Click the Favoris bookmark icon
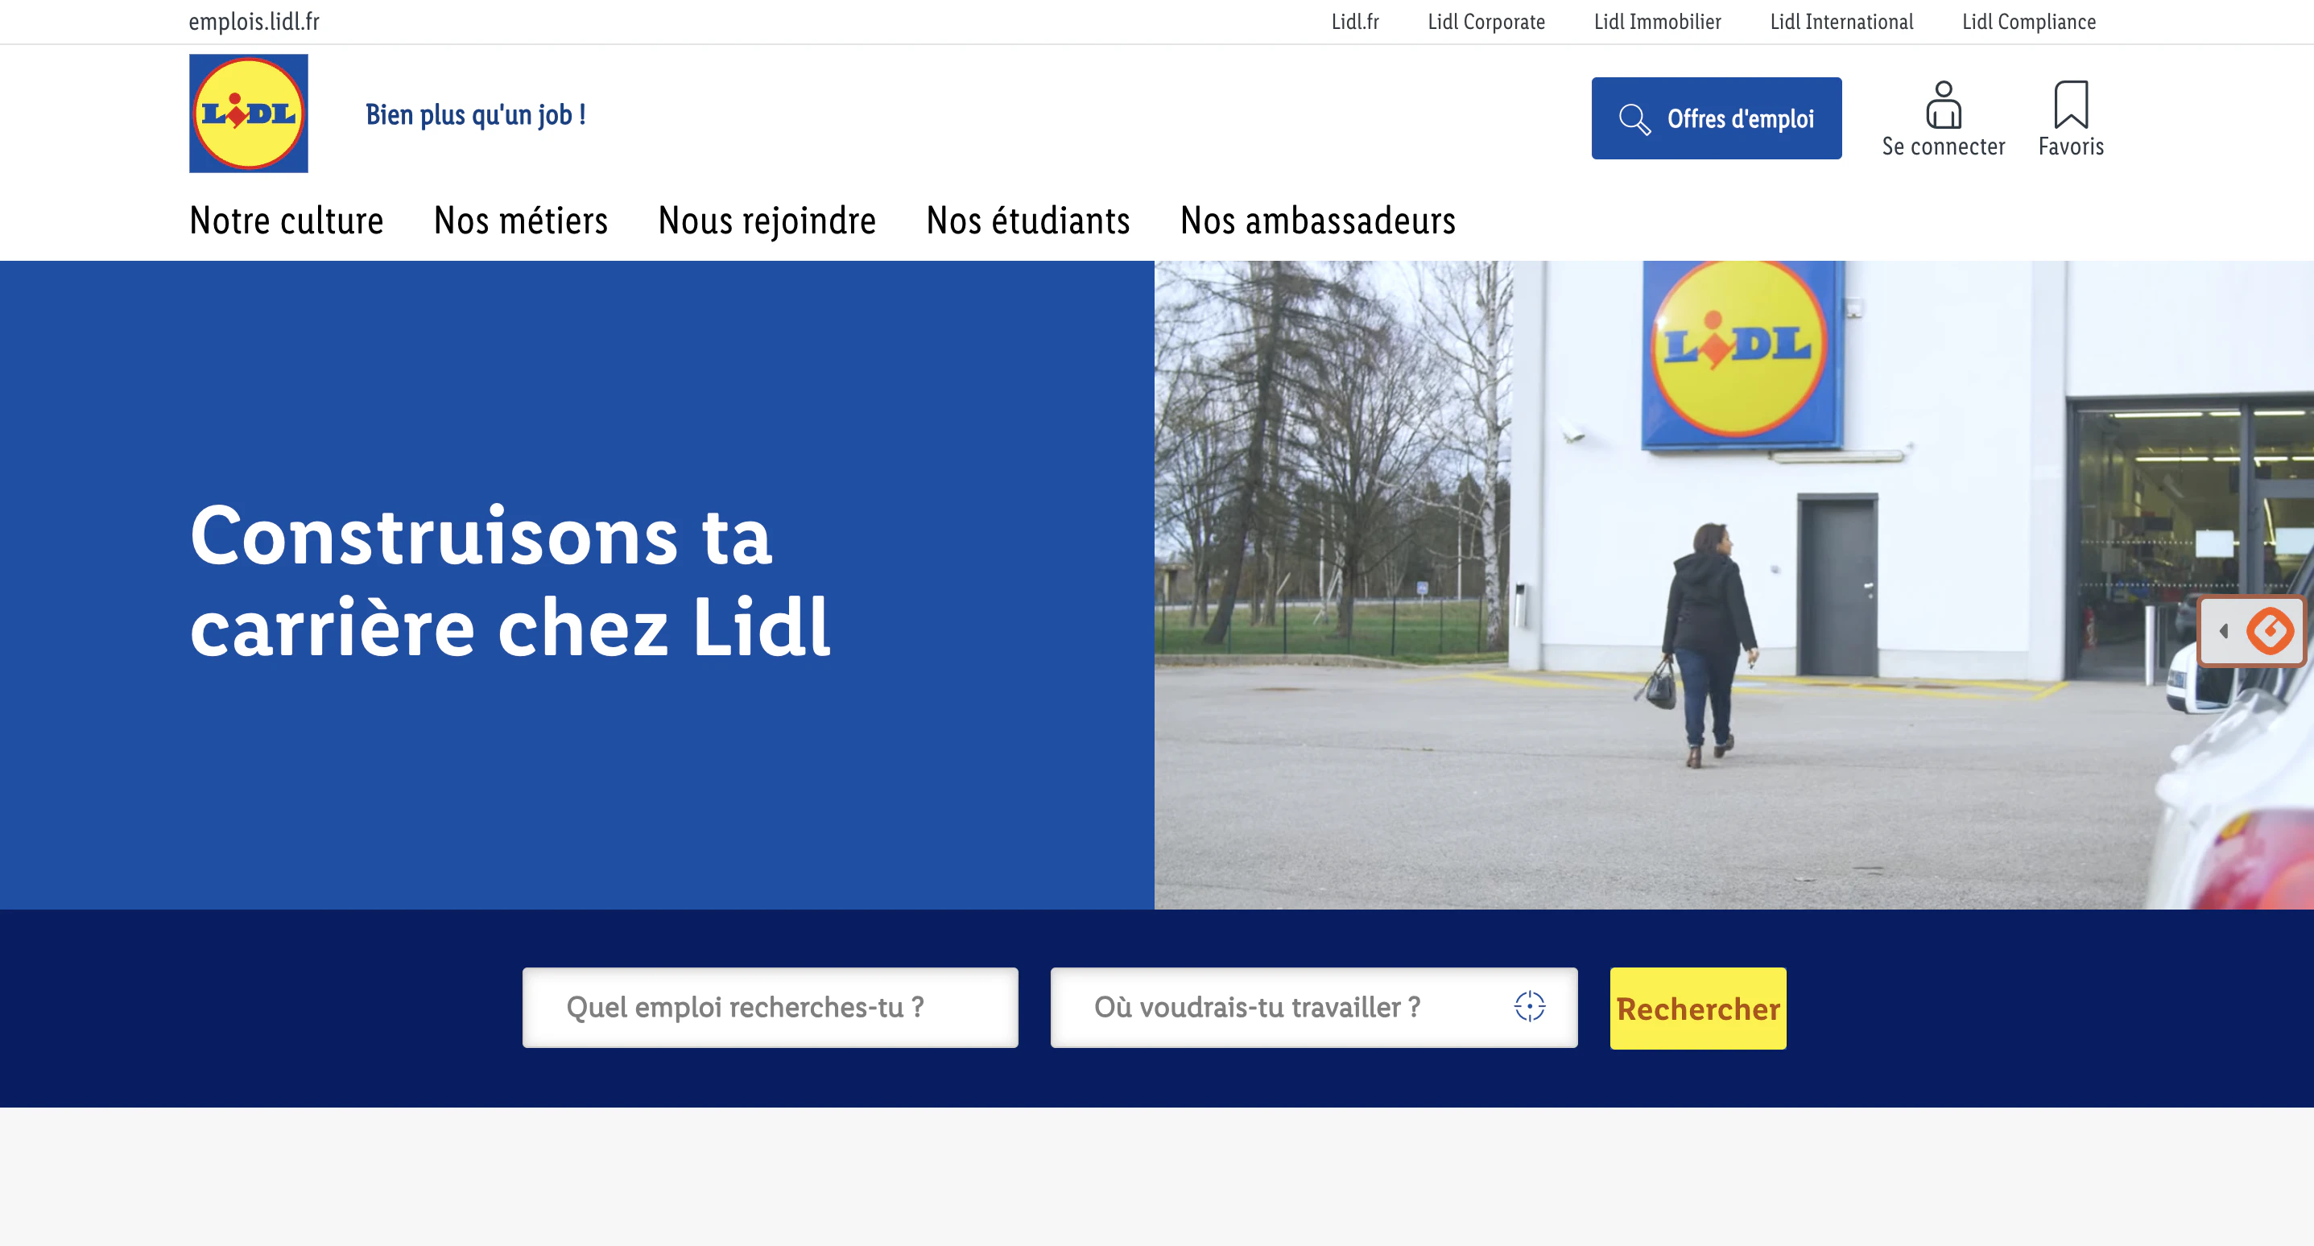[2071, 104]
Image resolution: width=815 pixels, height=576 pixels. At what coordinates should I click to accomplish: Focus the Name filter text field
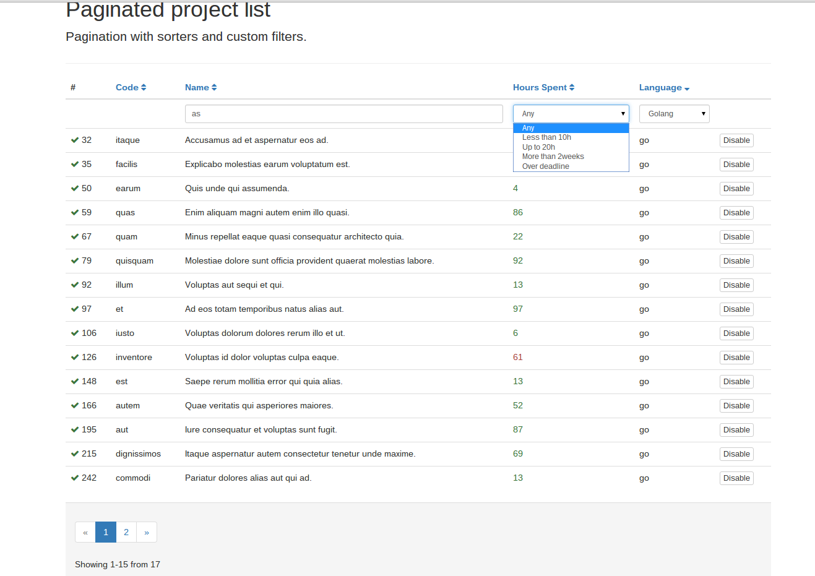(x=343, y=114)
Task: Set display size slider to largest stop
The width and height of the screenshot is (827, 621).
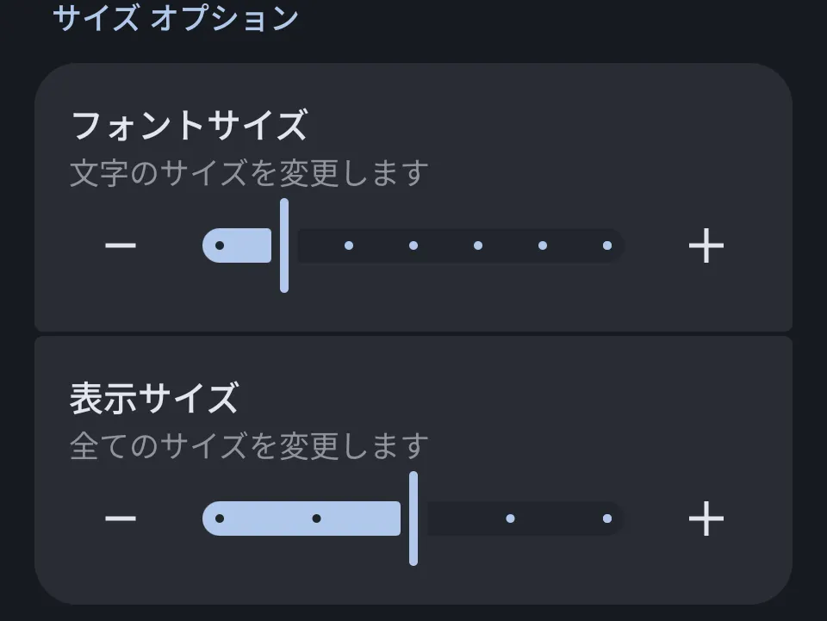Action: [x=607, y=519]
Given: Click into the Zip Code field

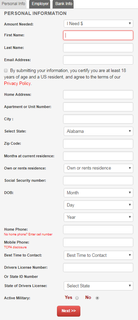Looking at the screenshot, I should pos(98,144).
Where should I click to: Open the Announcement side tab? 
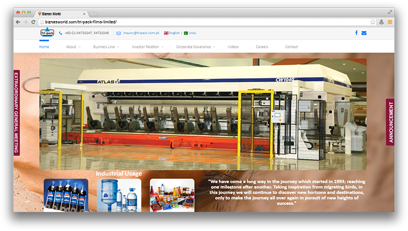[390, 122]
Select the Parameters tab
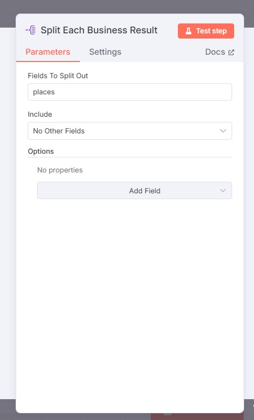 coord(48,52)
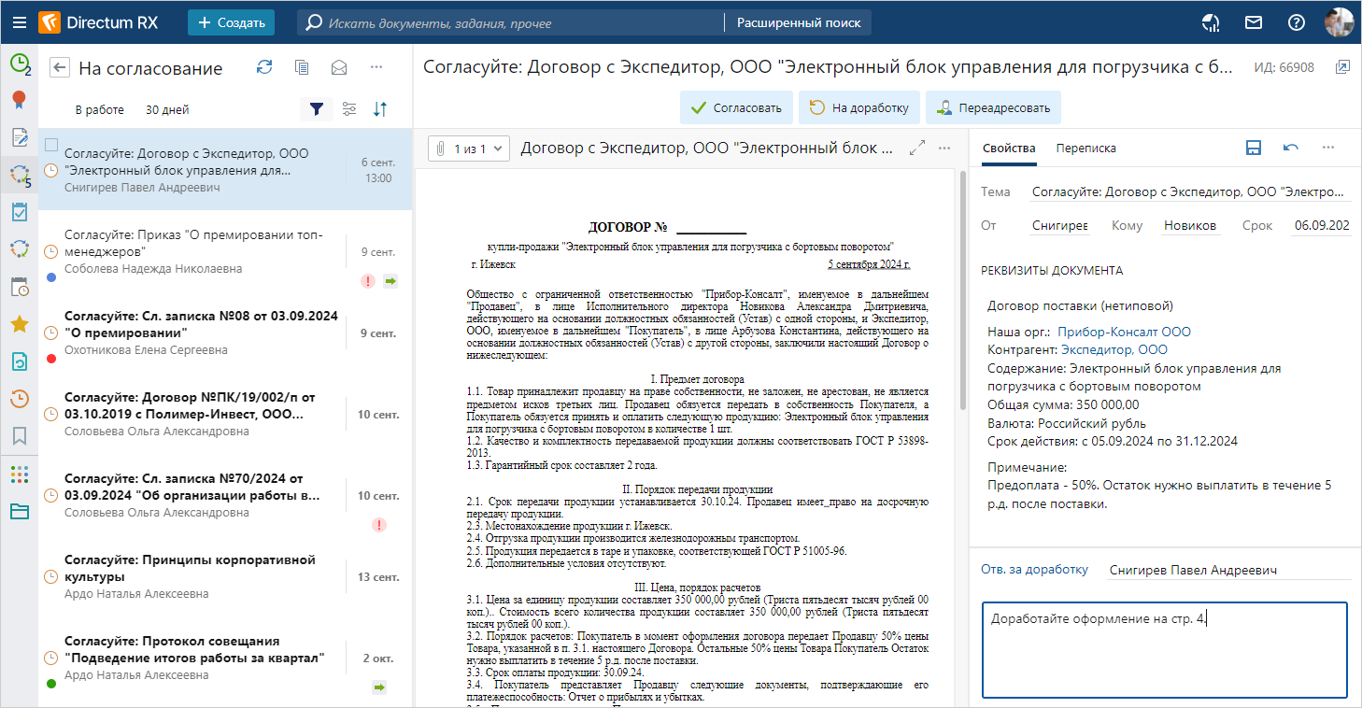
Task: Toggle the 30 дней period filter
Action: 167,110
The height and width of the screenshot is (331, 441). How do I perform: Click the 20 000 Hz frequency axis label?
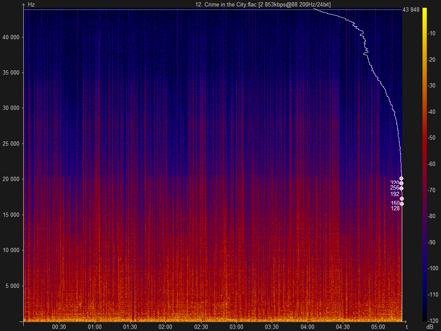tap(12, 179)
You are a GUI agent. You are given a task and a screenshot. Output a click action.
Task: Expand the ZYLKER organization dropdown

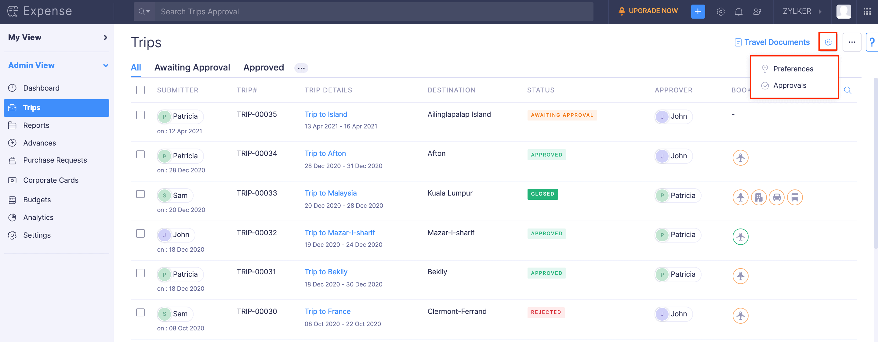(x=820, y=11)
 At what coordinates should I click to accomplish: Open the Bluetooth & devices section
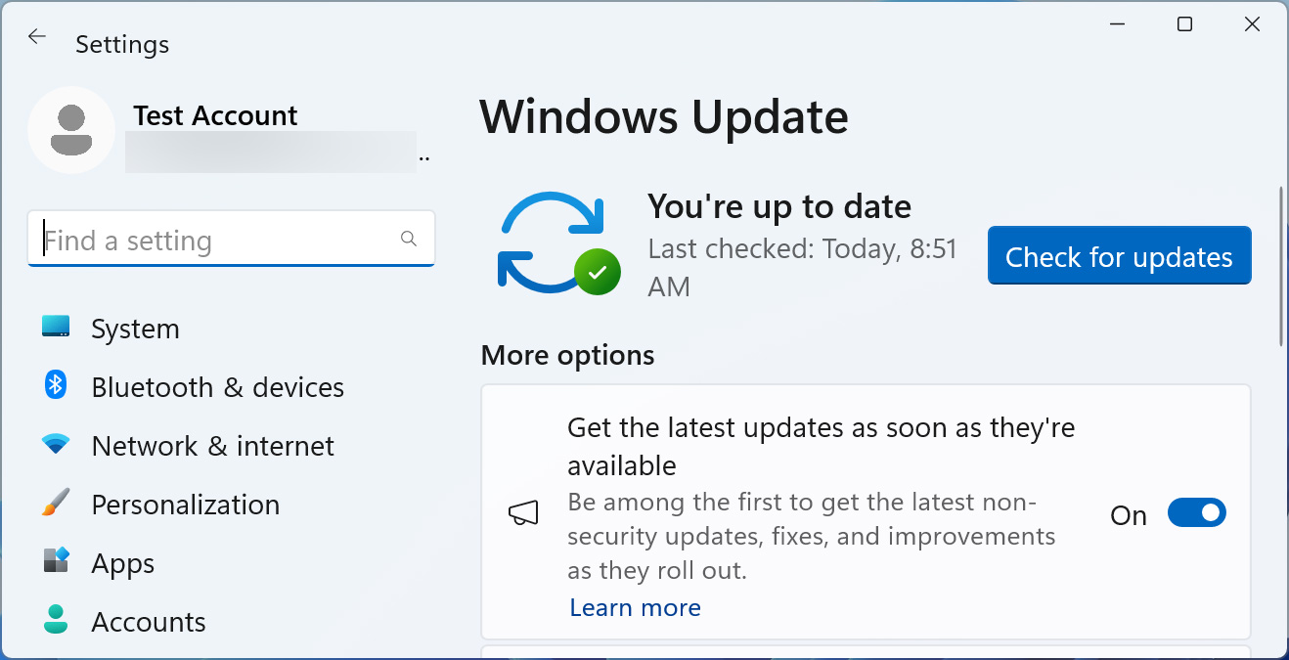[x=217, y=387]
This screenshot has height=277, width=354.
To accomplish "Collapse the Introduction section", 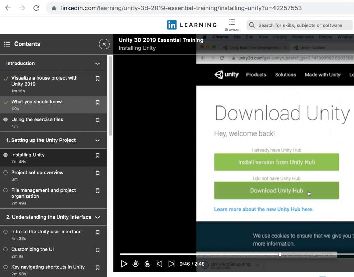I will pyautogui.click(x=97, y=64).
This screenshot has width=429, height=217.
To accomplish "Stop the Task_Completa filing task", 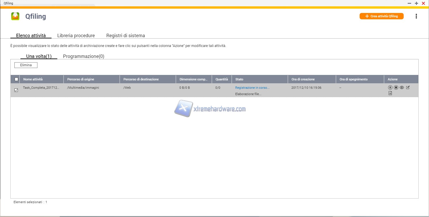I will pos(396,88).
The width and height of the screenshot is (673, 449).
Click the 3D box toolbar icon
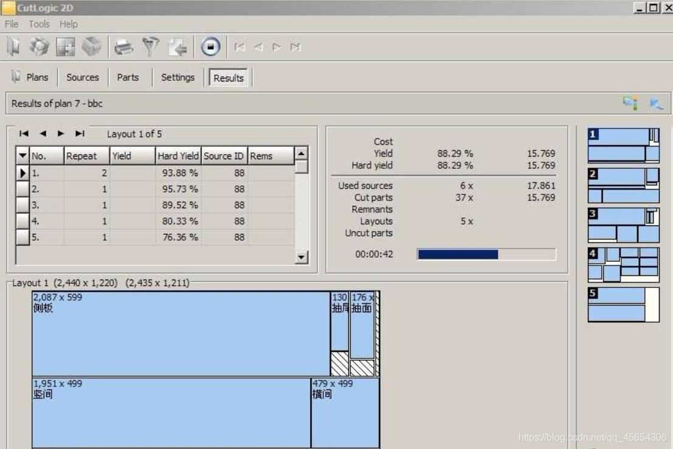pos(91,47)
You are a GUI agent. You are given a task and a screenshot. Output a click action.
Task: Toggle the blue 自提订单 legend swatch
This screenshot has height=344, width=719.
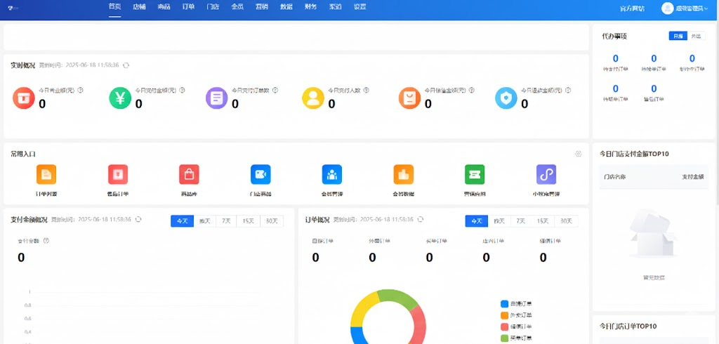504,304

Task instructions: The lines from the start of the data through the line that contains "Task: Set display size slider to largest stop" are to be returned exactly, please, with both ends included and every picture left out.

Written response:
Click the Favoris bookmark icon
[2071, 104]
Image resolution: width=815 pixels, height=576 pixels. At what coordinates should I click to accomplish: Focus the Name filter text field
(x=343, y=114)
Task: Set display size slider to largest stop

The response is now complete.